Nel silenzio ho trovato una libertà che non conoscevo, ma non sono sicura che sia quella adatta a me, il mondo che abbiamo intorno ci cambia senza che ce ne accorgiamo. Da giorni faccio lezioni online: da una parte all’Università, dove studenti giunti a Milano da tutto il mondo per i prestigiosi Master della Graduate School of Business del Politecnico, imparano da me la lingua italiana per poi accedere a uno stage in una grande azienda e, dall’altra, nella bella Scuola Media di frontiera dove decine di studenti  dopo il diploma di terza, con ogni probabilità abbandoneranno  gli studi.

Carico sulle piattaforme didattiche schede sull’Oceania, test sulle cause della seconda guerra mondiale, in antologia  ho assegnato  La giacca stregata di Dino Buzzati, con esercizi di comprensione del testo. I ragazzi inseriscono le  password, prendono le consegne, fotografano gli esercizi svolti sul quaderno o caricano file e imparano con i video tutorial. I miei alunni, i nativi digitali dai profili Instagram già datati a tredici anni, non sanno dirlo esattamente ma credo che, da qualche parte dentro di loro, abbiano nostalgia dei quaderni e della campanella.
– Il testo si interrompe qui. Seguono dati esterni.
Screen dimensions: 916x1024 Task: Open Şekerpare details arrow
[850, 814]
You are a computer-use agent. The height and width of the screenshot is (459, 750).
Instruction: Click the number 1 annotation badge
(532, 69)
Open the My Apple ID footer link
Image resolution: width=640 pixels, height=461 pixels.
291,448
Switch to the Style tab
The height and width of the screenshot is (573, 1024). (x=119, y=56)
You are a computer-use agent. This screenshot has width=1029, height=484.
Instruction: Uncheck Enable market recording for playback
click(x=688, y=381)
Vacci piano con le illusioni, mi dico subito dopo, non sta bene, è da ingenui.  Esco ogni mattina per andare dal mio fornaio di fiducia, si chiama Mahmood, il suo pane di grano duro è l’unico che riesco a mangiare volentieri.  Oggi anche lui aveva la mascherina, dopo tanto rifiutarsi, ma è ancora convinto che si tratti di un inganno. Ama l’Italia, quando gli faccio domande sull’Egitto dice che ormai non conosce più la sua terra d’origine, si sente italiano, la sua vita è qui e mi indica il piccolo tricolore che ha appeso alle sue spalle. 
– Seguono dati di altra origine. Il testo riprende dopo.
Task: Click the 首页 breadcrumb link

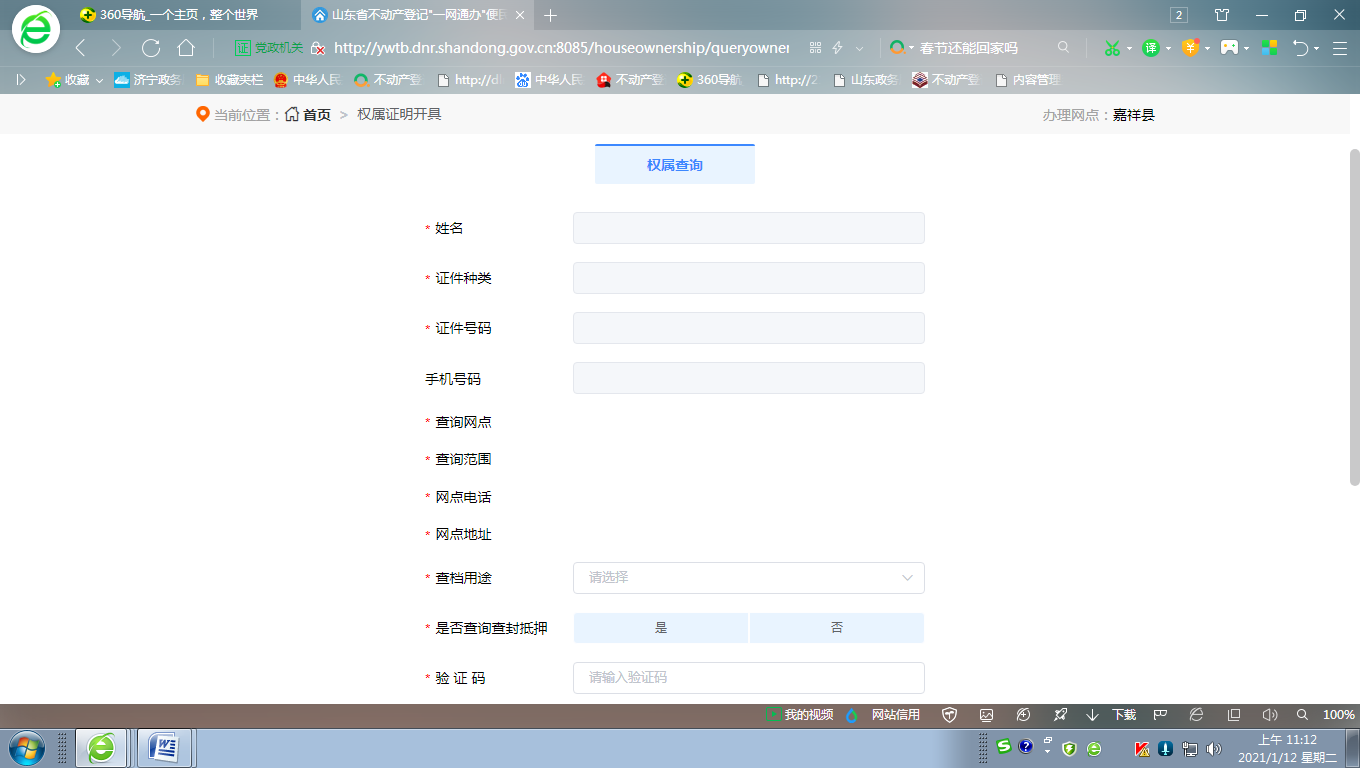Action: click(316, 115)

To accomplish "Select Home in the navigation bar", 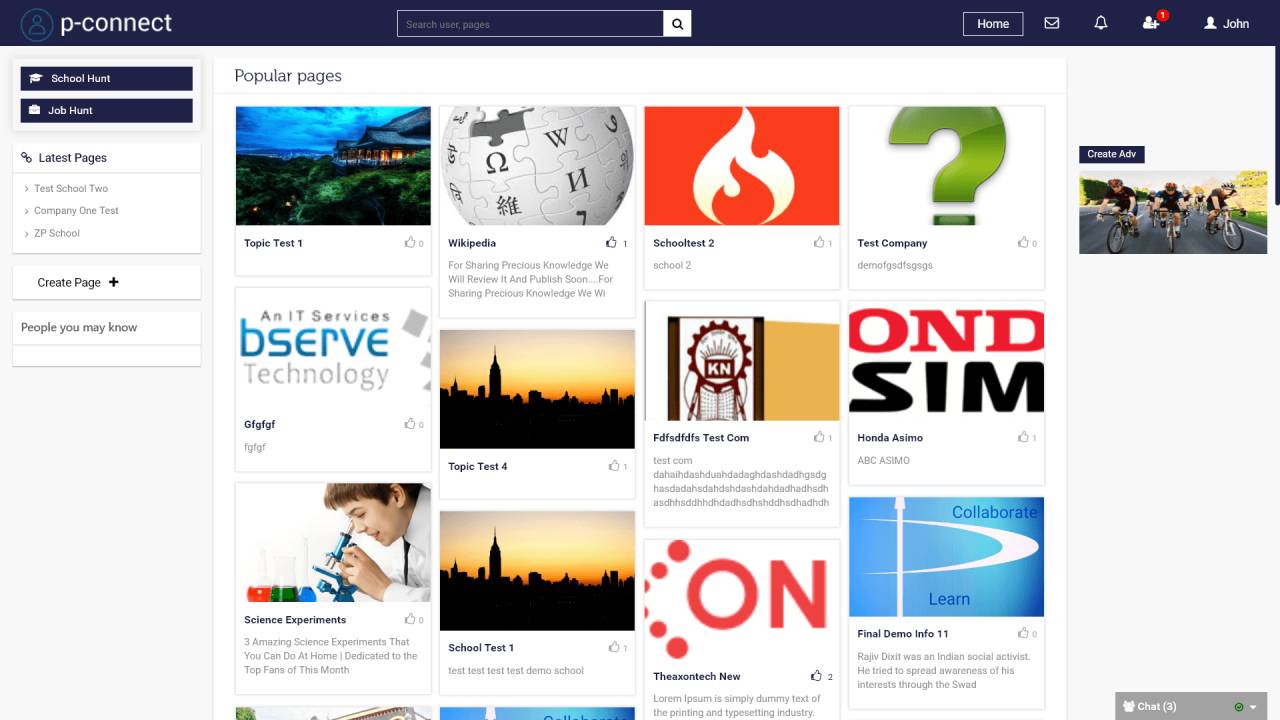I will [993, 23].
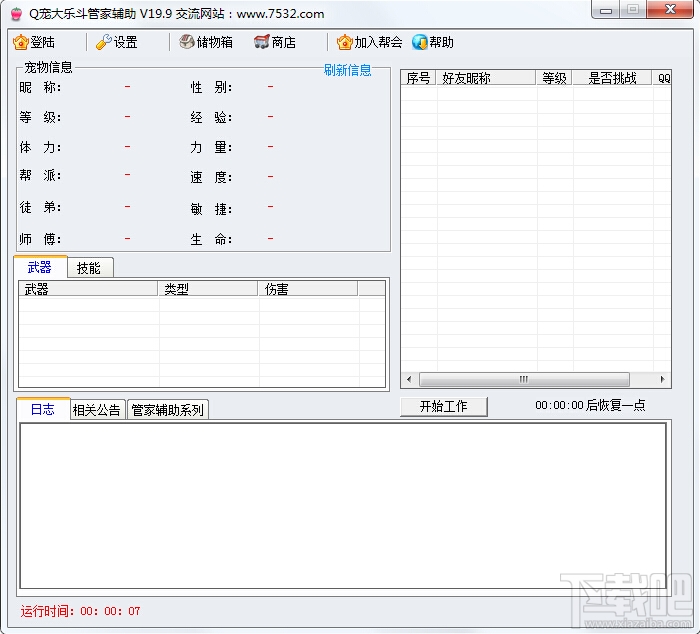Open the 储物箱 storage box icon
Screen dimensions: 700x634
[x=187, y=42]
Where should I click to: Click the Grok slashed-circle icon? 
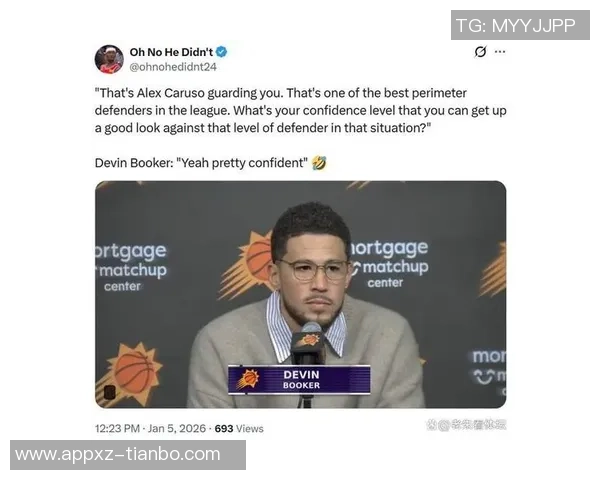(480, 51)
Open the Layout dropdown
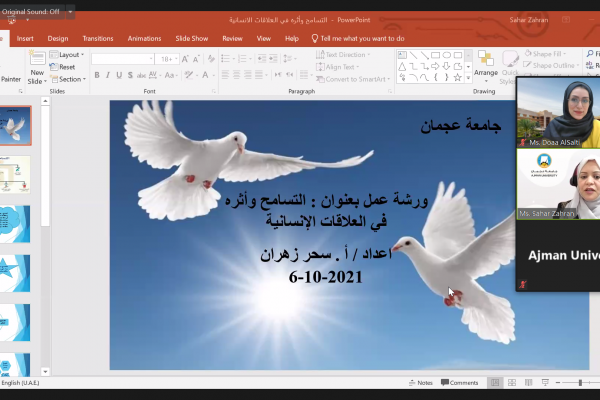The height and width of the screenshot is (400, 600). (69, 55)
Torno a casa, pochi passi e sarò al riparo. Il ragazzo che come ogni giorno chiede l’elemosina vicino l’edicola, non potrà fare altrettanto e con lui molti altri che non vedo, che non conosco, di cui non so nulla. Il quartiere dove vivo, nella periferia nord di questa grande città, è come un piccolo paese e qui mi sento a mio agio, perchè queste strade mi riportano alle dimensioni del mio piccolo paese in Abruzzo, dove ogni cosa è indicibile eppure risaputa, è insieme smisurata e minuscola, e riguarda sempre tutti, nessuno escluso.
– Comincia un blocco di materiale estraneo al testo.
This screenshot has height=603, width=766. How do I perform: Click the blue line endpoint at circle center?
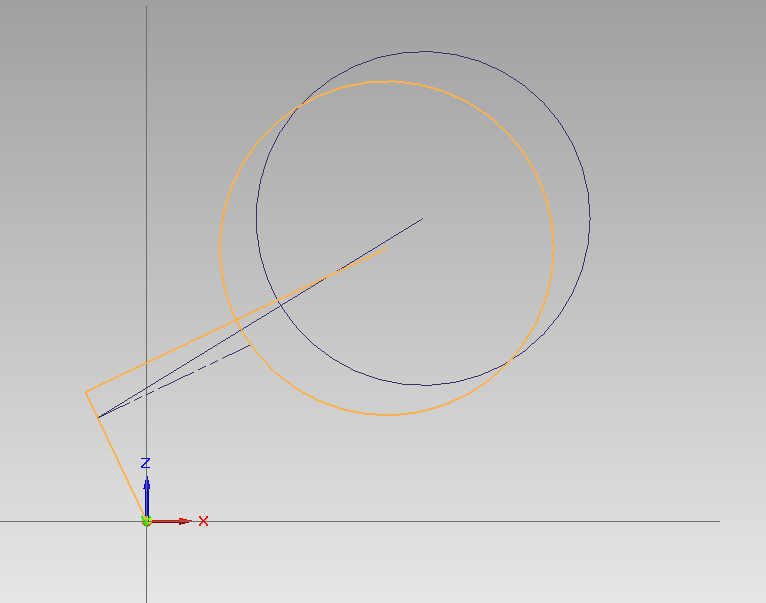(423, 218)
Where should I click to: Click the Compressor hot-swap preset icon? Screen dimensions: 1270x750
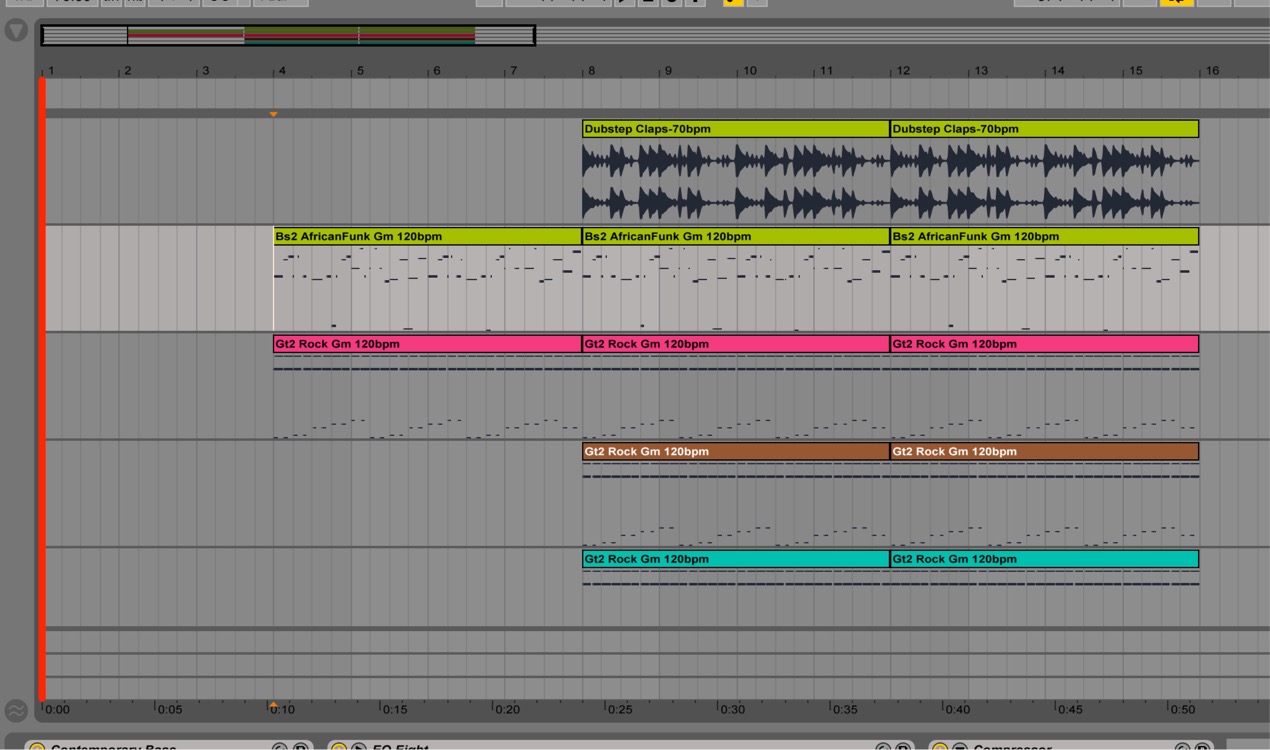pos(1183,746)
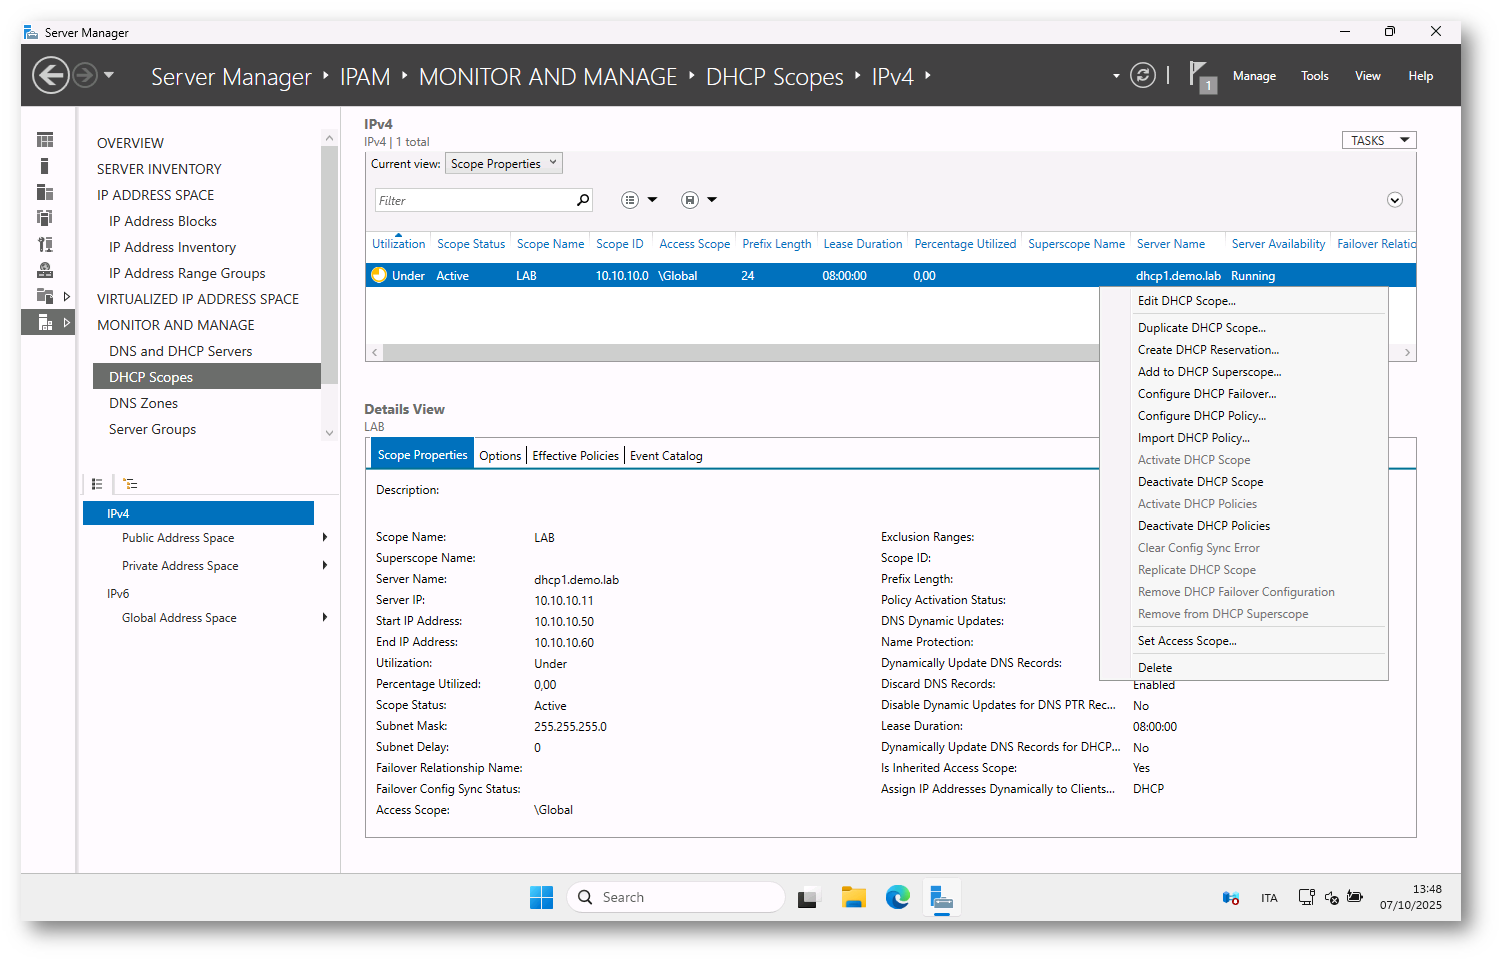1503x963 pixels.
Task: Open File Explorer from the taskbar
Action: 853,898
Quando al mio paese c’è un morto, ad esempio, e nel contempo è stata organizzata anche una festa, questa festa si rimanda, non si fa. Si sta zitti, si rispetta il dolore, si ha cura dell’altro, non si fa confusione. Ho pile di libri che non guardo e non apro da giorni, né loro sembrano di rimando osservare me, cosa che al contrario credevo mi capitasse fino a due settimane fa, quando rientravo da lavoro e pensavo a cosa fare prima. Io e questi  libri oggi, siamo come oggetti dimenticati in fondo a cassetti di uno stesso mobile. Vorrei riuscire a descrivere questo momento con la sensibilità dello scrittore e l’esattezza della scienza, ma anche con l’intuizione della scienza e la visionarietà dello scrittore, narrarlo senza alcuna intenzione  se non quella di fermare da qualche parte la consapevolezza. 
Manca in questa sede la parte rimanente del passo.